Die Vereinigten Staaten hörten 1972 auf, gegen das Virus zu impfen, Deutschland 1976. Die Weltgesundheitsorganisation erklärte es Ende 1979 für ausgerottet. Aber noch in den achtziger Jahren produzierte das russische Institut für Virologie und Biotechnologie in Koltsowo jährlich mehrere Tonnen des Erregers. Heute ist die Angst groß, das hoch ansteckende Pockenvirus (Variola major) könnte bei einem neuen Terroranschlag als Waffe eingesetzt werden. "Dark Winter" hieß ein makabres Planspiel der US-Regierung im Juni 2000. Nach einem simulierten Pockenausbruch in Oklahoma City gab es nach zwei Wochen knapp tausend Tote. Weitere sechs Wochen später hatte sich das Virus in diesem Szenario auf 25 Bundesstaaten verbreitet und 300000 Menschen infiziert.
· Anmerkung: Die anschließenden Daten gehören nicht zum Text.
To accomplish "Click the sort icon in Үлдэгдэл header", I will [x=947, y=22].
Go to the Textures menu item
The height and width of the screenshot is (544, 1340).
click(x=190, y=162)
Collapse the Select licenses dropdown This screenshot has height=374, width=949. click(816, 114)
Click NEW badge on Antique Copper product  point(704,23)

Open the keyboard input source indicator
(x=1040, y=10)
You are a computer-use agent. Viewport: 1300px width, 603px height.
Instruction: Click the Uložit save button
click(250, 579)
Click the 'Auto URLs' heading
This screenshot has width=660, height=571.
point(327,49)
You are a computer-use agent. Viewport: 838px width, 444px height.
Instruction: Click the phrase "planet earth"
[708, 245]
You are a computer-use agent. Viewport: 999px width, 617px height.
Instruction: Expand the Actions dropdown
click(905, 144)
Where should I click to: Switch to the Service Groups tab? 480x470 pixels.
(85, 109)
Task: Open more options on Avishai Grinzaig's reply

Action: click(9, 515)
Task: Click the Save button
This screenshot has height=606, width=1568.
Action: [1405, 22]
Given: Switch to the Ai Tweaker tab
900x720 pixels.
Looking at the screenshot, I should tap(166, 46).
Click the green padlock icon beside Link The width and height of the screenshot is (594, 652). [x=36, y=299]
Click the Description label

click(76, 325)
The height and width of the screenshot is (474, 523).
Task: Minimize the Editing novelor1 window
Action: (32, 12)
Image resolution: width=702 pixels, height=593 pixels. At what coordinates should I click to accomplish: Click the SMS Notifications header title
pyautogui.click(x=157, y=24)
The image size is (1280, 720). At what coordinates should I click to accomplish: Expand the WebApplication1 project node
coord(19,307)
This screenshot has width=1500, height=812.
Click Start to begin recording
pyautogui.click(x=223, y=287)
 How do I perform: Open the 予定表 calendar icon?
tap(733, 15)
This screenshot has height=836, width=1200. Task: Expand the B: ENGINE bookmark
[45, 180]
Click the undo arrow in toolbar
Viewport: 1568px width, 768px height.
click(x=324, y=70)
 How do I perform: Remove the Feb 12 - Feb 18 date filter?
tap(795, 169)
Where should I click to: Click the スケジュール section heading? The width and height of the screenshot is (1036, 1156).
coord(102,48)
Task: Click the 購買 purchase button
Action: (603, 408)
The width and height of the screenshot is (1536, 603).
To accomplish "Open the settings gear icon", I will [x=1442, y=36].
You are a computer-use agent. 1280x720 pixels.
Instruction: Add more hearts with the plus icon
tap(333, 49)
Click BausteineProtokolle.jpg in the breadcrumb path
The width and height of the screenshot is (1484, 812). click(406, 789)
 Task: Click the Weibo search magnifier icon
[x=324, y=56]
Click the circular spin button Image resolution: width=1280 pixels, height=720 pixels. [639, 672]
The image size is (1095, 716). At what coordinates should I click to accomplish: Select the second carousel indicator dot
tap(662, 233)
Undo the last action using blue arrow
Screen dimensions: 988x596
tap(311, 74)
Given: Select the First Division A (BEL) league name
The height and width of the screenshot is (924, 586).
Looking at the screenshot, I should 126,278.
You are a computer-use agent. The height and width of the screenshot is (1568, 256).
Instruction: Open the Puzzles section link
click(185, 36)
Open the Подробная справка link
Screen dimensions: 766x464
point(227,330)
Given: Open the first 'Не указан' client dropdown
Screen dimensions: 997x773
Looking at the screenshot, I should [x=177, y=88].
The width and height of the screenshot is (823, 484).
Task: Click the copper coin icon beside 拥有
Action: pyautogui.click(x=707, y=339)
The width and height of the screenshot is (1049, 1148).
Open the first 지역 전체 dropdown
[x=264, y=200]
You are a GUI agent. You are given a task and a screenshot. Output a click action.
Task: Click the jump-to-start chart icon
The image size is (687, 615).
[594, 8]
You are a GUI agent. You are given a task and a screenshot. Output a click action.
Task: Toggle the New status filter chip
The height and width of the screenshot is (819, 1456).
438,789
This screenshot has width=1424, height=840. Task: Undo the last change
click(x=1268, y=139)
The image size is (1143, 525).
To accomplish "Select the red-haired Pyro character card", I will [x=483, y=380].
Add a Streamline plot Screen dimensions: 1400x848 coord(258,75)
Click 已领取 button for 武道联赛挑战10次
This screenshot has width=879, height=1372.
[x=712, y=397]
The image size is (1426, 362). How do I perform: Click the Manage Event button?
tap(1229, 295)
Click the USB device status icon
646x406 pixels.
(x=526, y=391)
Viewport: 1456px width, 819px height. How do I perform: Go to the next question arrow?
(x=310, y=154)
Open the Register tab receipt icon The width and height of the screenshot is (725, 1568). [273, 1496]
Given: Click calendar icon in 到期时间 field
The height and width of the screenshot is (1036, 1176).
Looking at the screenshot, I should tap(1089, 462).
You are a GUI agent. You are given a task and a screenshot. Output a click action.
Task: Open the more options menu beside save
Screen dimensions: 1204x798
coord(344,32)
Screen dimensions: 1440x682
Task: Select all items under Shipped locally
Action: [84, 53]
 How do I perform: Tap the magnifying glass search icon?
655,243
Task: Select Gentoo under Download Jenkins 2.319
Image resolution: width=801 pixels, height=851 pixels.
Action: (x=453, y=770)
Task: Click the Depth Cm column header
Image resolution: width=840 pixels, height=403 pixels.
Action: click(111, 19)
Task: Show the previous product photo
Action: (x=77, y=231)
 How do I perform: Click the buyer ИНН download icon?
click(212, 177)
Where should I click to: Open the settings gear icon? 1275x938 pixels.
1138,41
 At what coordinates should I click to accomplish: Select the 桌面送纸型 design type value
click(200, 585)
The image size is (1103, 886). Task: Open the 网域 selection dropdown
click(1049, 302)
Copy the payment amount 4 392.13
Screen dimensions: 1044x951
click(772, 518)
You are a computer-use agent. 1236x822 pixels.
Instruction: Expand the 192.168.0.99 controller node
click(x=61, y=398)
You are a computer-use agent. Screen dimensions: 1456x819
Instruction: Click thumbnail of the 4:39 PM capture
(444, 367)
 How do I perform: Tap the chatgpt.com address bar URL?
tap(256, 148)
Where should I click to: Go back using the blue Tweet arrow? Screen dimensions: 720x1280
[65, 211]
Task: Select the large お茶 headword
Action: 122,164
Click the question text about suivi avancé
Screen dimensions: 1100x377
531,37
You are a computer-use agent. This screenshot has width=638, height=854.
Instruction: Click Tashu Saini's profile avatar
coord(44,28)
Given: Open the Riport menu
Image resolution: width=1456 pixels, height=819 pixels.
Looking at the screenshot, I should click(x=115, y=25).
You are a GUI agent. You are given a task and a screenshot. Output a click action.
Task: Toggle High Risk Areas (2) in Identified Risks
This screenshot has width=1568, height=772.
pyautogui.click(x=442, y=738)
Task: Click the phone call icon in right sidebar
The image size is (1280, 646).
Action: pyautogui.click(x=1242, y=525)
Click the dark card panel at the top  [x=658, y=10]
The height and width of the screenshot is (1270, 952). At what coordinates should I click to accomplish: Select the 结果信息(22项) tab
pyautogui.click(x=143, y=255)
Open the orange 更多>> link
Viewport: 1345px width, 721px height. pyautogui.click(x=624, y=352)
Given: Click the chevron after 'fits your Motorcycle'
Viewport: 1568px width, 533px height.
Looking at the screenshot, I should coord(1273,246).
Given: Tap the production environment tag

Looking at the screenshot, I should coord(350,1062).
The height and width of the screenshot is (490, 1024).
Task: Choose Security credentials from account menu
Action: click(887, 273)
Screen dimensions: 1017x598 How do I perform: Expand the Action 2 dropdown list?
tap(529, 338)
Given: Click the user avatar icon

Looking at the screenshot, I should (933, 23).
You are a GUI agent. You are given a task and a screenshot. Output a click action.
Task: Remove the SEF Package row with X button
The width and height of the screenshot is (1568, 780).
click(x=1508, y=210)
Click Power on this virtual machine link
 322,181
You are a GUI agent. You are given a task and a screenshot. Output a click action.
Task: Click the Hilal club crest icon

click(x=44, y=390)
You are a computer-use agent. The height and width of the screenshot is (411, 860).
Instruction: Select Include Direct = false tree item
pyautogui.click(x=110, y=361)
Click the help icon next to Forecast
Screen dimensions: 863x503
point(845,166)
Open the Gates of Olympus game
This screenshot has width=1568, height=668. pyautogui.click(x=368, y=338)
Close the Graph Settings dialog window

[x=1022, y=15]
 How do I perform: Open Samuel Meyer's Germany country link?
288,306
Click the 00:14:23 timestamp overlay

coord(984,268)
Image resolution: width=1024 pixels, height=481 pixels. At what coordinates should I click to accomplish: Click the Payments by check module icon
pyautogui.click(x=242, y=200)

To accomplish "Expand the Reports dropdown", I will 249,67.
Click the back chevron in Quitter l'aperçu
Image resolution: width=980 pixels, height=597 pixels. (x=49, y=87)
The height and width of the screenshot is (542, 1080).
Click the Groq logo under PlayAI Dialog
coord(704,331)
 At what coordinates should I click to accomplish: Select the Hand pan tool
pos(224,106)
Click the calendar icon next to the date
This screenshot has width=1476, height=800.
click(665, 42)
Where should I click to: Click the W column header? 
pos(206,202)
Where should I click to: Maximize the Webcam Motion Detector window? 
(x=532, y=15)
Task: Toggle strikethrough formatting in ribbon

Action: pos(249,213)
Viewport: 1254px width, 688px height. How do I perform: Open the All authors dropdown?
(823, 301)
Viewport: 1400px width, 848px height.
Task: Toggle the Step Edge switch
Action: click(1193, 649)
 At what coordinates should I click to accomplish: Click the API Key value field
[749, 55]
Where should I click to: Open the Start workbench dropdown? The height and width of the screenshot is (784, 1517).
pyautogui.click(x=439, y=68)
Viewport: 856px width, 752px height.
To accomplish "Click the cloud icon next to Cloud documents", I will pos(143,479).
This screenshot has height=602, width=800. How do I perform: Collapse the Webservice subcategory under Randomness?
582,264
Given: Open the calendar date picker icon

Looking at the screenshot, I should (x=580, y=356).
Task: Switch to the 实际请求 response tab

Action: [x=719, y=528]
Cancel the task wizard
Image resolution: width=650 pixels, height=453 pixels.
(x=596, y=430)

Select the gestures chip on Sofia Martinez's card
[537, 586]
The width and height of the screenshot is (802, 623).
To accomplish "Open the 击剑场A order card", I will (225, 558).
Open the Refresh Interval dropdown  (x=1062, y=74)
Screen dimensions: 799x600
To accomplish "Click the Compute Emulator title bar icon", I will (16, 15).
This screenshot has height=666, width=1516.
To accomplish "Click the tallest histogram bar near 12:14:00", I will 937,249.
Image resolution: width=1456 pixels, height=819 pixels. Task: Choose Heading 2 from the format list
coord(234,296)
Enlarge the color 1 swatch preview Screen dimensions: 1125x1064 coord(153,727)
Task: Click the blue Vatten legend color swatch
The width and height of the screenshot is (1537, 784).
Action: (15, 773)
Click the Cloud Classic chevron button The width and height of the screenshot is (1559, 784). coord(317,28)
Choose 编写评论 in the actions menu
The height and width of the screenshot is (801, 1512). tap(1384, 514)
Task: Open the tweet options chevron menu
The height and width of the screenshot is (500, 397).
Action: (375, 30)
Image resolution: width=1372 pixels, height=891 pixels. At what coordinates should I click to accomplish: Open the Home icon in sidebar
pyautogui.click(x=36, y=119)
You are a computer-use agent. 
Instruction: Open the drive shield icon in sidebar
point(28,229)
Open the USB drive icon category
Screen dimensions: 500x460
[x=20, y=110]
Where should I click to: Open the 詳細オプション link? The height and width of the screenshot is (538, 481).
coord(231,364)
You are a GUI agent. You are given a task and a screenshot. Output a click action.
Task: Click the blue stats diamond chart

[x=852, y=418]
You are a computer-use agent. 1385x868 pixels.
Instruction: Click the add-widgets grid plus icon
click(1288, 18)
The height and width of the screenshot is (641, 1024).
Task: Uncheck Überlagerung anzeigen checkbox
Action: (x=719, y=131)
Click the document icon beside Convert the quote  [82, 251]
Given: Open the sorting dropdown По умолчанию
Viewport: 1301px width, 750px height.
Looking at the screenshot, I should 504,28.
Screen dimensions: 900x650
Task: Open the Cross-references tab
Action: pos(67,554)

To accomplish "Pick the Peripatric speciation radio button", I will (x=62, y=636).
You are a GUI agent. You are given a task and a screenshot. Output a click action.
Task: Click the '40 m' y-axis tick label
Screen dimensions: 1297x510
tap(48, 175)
Offiziell und legal besitzt neben dem russischen Labor nur noch das Zentrum für Seuchenkontrolle in Atlanta/USA Referenzstämme für das Pockenvirus. Aus ihnen können Impfstoffe gewonnen werden. Amerikanische Geheimdienste wollen nun herausgefunden haben, dass neben dem Irak und Nordkorea auch Frankreich geheime Pockenlager angelegt habe. Das Pariser Außenministerium wies den Vorwurf empört zurück. Kein Dementi dagegen aus den beiden "Schurkenstaaten".

Dass Pockenviren aus unsicheren Depots in Terroristenhände gelangt sein könnten, ist nicht auszuschließen. Und anders als bei Milzbrandsporen, die fein zerstäubt werden müssen, wäre die Verbreitung der Seuche recht einfach. Ein infizierter Selbstmordattentäter in einem Kinosaal würde ausreichen. Denn die infektiöse Dosis von Variola- Viren ist gering; schon zehn Viren können für eine Ansteckung reichen (für eine Milzbrandinfektion müssten hingegen mindestens 8000 Keime eingeatmet werden).

Das Bundesgesundheitsministerium will nun langfristig Depots mit Pockenimpfstoff für alle 80 Millionen Bundesbürger anlegen. Bisher stehen nur 24 Millionen Dosen zur Verfügung. Anfang Oktober bestellte die Bundesregierung weitere elf Millionen Dosen im Wert von 26,8 Millionen Euro. Die Niederländer lagern bereits Impfstoffe für die gesamte Bevölkerung. Die Bush-Regierung möchte sogar sämtlichen Amerikanern eine Schutzimpfung anbieten, angefangen bei zehn Millionen Ärzten, Krankenhausangestellten und Gesundheitsarbeitern.

In Deutschland hat nach Angaben des Berliner Robert Koch-Instituts ein Drittel der Bevölkerung überhaupt keinen Impfschutz. Das betreffe vor allem die unter 30Jährigen. Doch sie alle zu impfen wäre nicht ganz ungefährlich. Statistisch kommen auf eine Million Impfungen ein Todesfall und 1300 schwere Komplikationen, etwa eine Hirnhautentzündung. Würde die gesamte ungeschützte amerikanische Bevölkerung geimpft, müsste man demnach 180 Tote in Kauf nehmen. Die Nebenwirkungen lassen sich allerdings verhindern, wenn ein Vorimpfstoff injiziert wird. Über diesen verfügt in Deutschland bislang nur die Bundeswehr, die im September eine Million Dosen des Präparats orderte.

Den letzten Pockenausbruch gab es in Deutschland im Januar 1970 in Meschede im Sauerland. Ein Elektriker war nach seiner Rückkehr von einer Reise nach Pakistan mit Durchfall und hohem Fieber ins Krankenhaus eingeliefert worden. Als sich zwei Tage später erste Pusteln zeigten, verlegten die Ärzte den Mann auf eine Isolierstation. Gleichwohl waren am Ende 19 Menschen infiziert worden, selbst ein Hospitalbesucher, der nur für einen Augenblick die Tür zu dem Krankenzimmer geöffnet hatte. Unter den Opfern war damals auch eine 17jährige Schwesternschülerin – sie starb trotz Impfung.